Some relief has expired, but new options exist

By Gabrielle Hansen
BridgeTower Media Newswires

States and the federal government continue to pass laws that provide relief in light of the challenges that the coronavirus pandemic has created in various areas of life. Specific to the area of employment, a variety of new laws and guidance provide both options for relief and obligations for employers that sponsor health and retirement plans for their employees.

Before we discuss what’s new, here is a brief reminder of the relief that has expired and is no longer available:

• Coronavirus-related distributions from a qualified retirement plan; and

• Coronavirus-related loans from a qualified retirement plan.

• Coronavirus-related distributions were available until Dec. 31, 2020, and coronavirus-related loans were available until Sept. 22, 2020. Employers that offered either or both of these options through the qualified retirement plan that they sponsor must draft plan amendments. Plan sponsors have until the end of the first plan year beginning on or after Jan. 1, 2022 to make these amendments (governmental sponsors have until 2024). Similarly, plan sponsors that suspended required minimum distributions for 2020, and that suspended repayment for outstanding loans from qualified plans in 2020, have until the end of the first plan year beginning on or after Jan. 1, 2022 to make necessary amendments (governmental sponsors have until 2024).

Now on to what’s new:

• Flexibility for section 125 plans

In recent weeks, new laws and guidance provide options for employers that sponsor a section 125 plan to increase flexibility of the plan’s provisions.

Employers that sponsor section 125 plans have the option to increase the grace period to use funds in a health flexible spending arrangement (FSA) or dependent care assistance program (DCAP) for up to 12 months after the end of the plan year or to increase the carryover limit to include all or part of the unused funds in an employee’s FSA or DCAP account. An employer can also raise the amount that an employee can exclude from income through DCAP from $5,000 to $10,500, and for taxpayers who are married filing separately, from $2,500 to $5,250.

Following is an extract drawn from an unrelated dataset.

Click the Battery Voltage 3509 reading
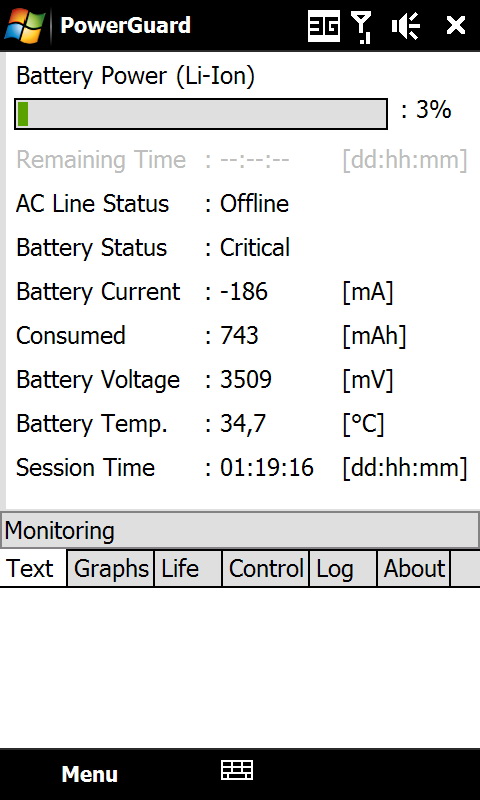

New guidance also gives employers the option to permit employees to make prospective elections or revocations to pay for group health plan premiums on a pre-tax basis in 2021, even if the employee would not otherwise be entitled to make such an election under the law.

Employers that want to implement these increased limits, flexibility for elections, grace periods, or carryovers will need to amend their section 125 plans. It is also important for employers to work with their third-party administrators and their insurers, if employers choose to allow additional elections for insured health benefits, to ensure that they are on board to carry out requested changes.

• Premium assistance for COBRA coverage

During the period from April 1 until Sept. 30, 2021, assistance-eligible individuals will receive a 100 percent subsidy for group health plan coverage continued through the Consolidated Omnibus Budget Reconciliation Act of 1985 (COBRA).

The term “assistance-eligible individual” means, with respect to COBRA coverage during the aforementioned period, an individual who is eligible to elect COBRA coverage for any reason other than voluntary termination of employment and who elects to continue group health plan coverage through COBRA.

Employers can also choose to allow assistance-eligible individuals to enroll in different employer-sponsored coverage at the time that the individual elects to continue group health plan coverage under COBRA as long as certain requirements are met.

COBRA generally applies to employers that employed 20 or more employees in the prior year. Employers that sponsor group health plans that are covered by COBRA should take time to understand this new subsidy’s mechanics to ensure that their group health plans are in compliance. This includes adhering to specified and detailed requirements to provide notice to assistance-eligible individuals and ensuring that compliance with the relief is administered in light of rules and guidance regarding the outbreak period extensions for COBRA coverage.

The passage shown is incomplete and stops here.